[Input data — start]
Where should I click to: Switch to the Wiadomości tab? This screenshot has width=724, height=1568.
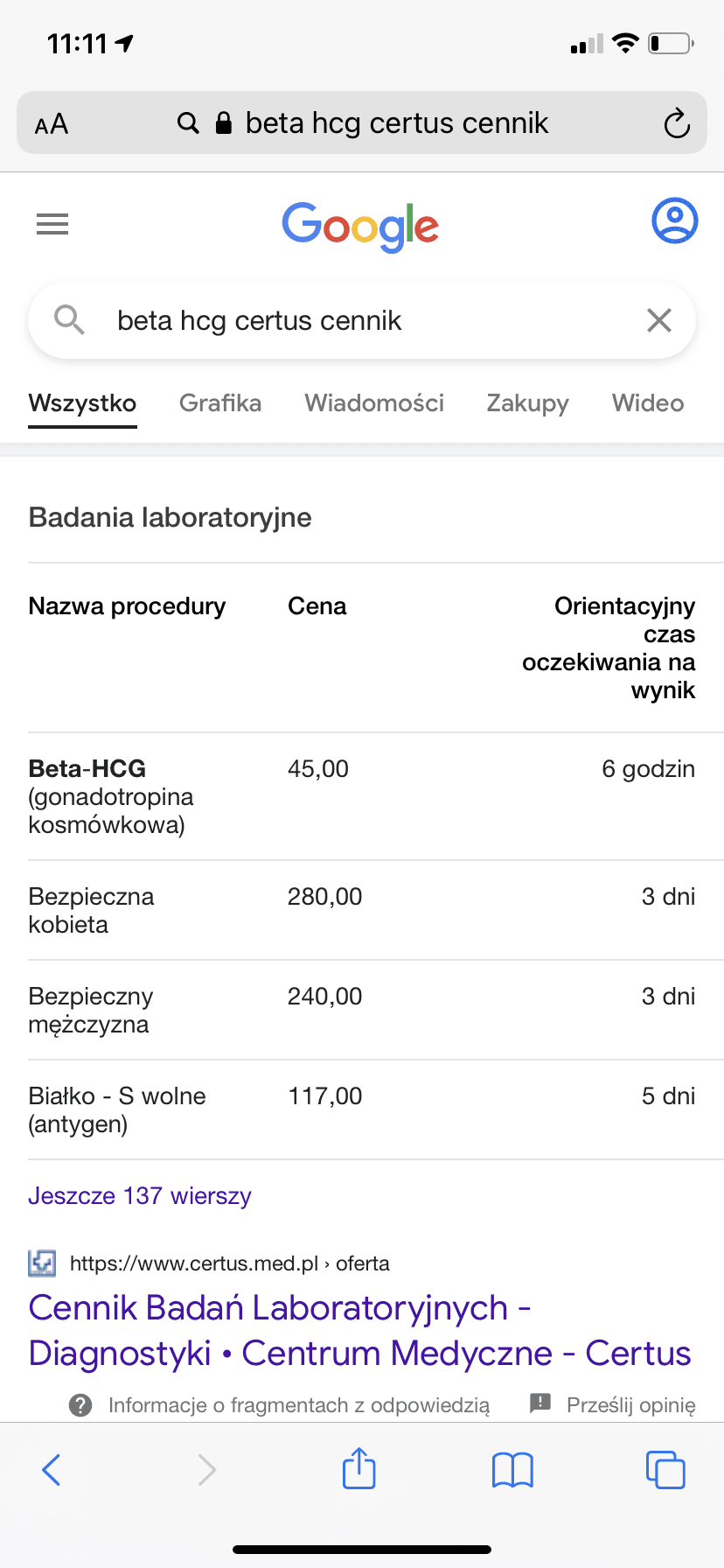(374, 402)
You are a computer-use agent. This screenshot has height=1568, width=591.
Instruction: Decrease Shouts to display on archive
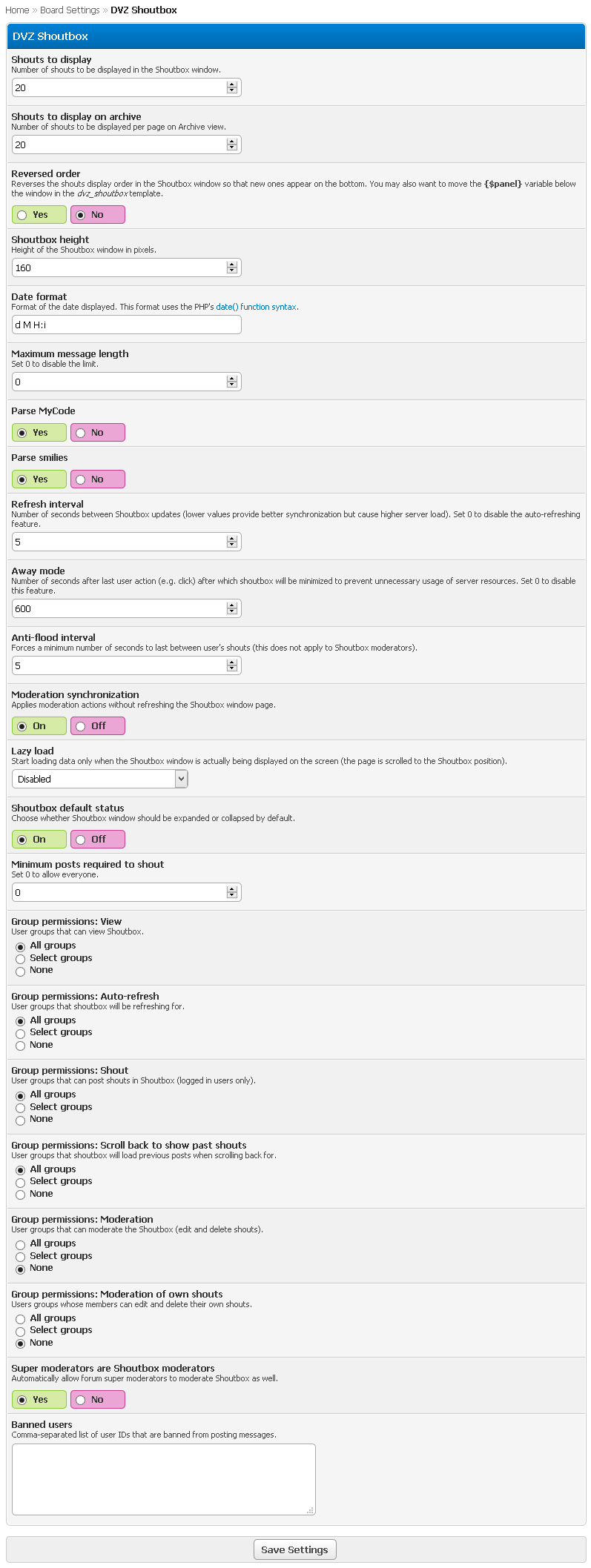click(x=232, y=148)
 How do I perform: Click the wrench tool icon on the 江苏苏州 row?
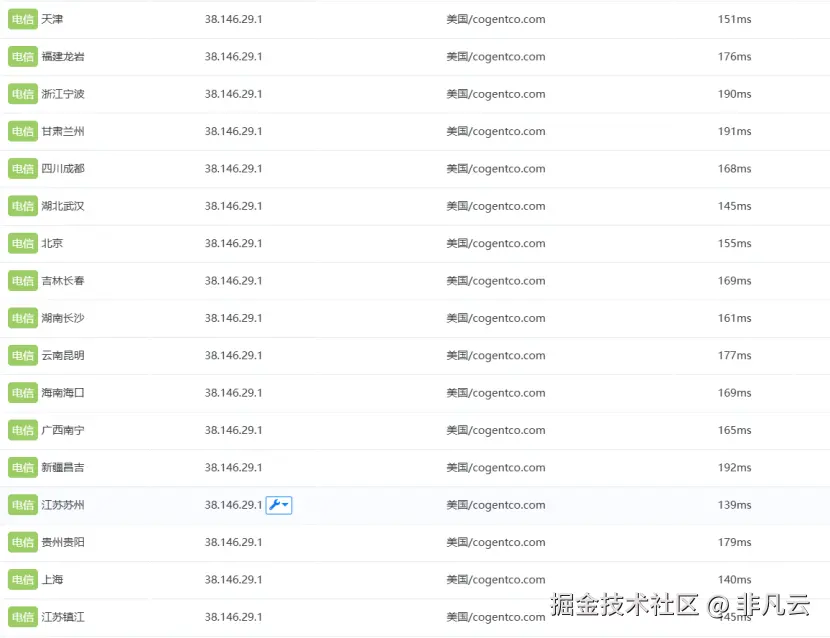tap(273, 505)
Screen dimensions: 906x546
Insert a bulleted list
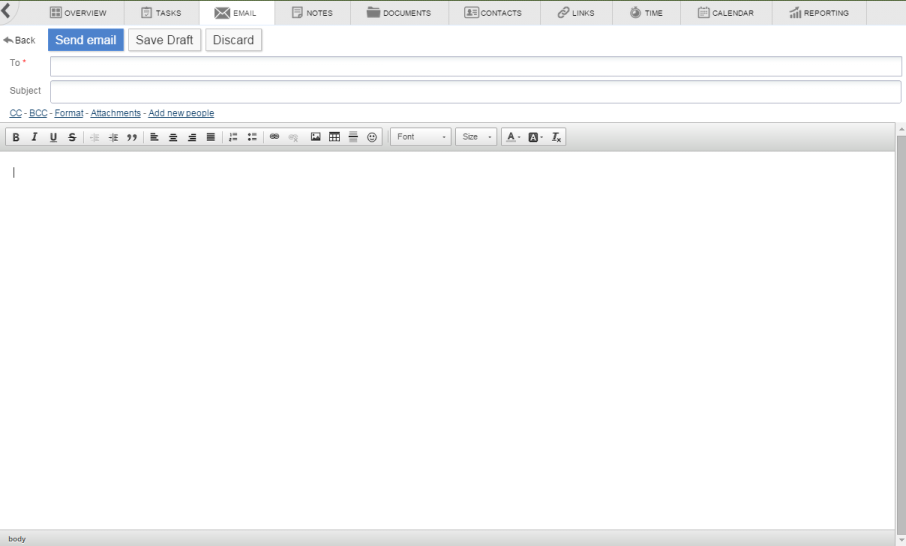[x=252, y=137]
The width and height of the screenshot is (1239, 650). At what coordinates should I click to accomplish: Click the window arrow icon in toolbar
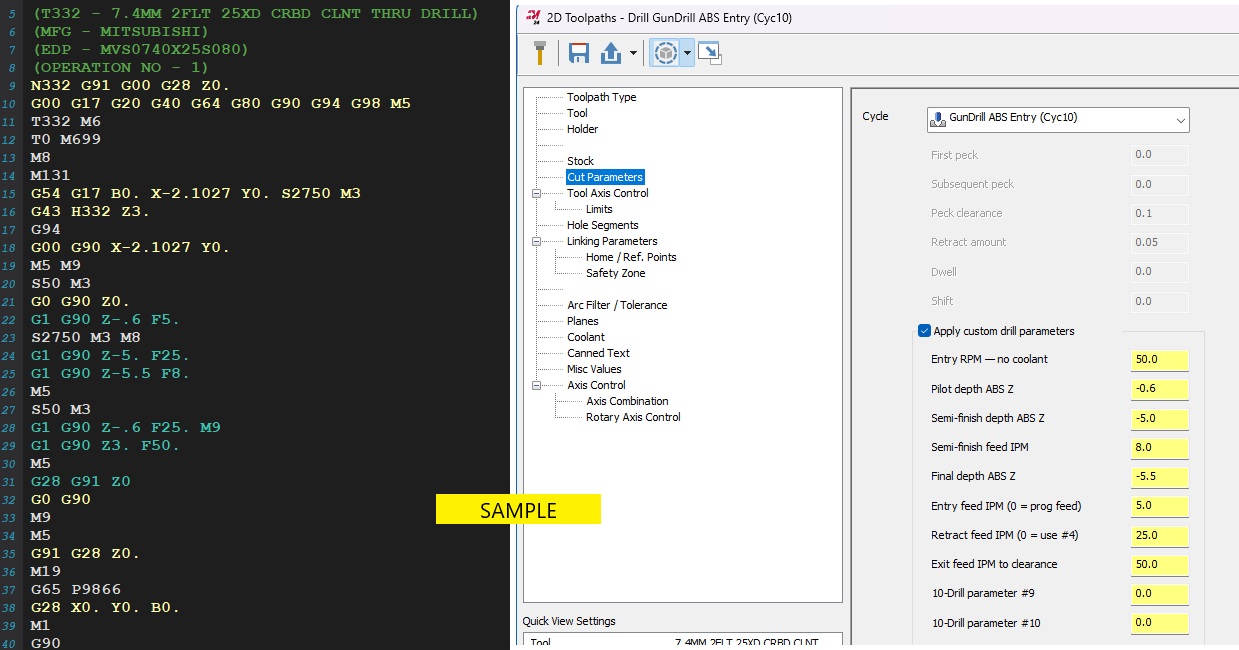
[Input data — finish]
## Your goal:
All that should be printed is the lines from the one containing "Instruction: Decrease Shouts" through the last line of the material above, both ends included, exactly as they stand; please skip the pictures.

## Answer to the problem:
Instruction: Decrease Shouts to display on archive
click(x=232, y=148)
 How do I perform: Click the wrench tool icon on the 江苏苏州 row?
tap(273, 505)
Screen dimensions: 906x546
Insert a bulleted list
[x=252, y=137]
The width and height of the screenshot is (1239, 650). At what coordinates should I click to accomplish: Click the window arrow icon in toolbar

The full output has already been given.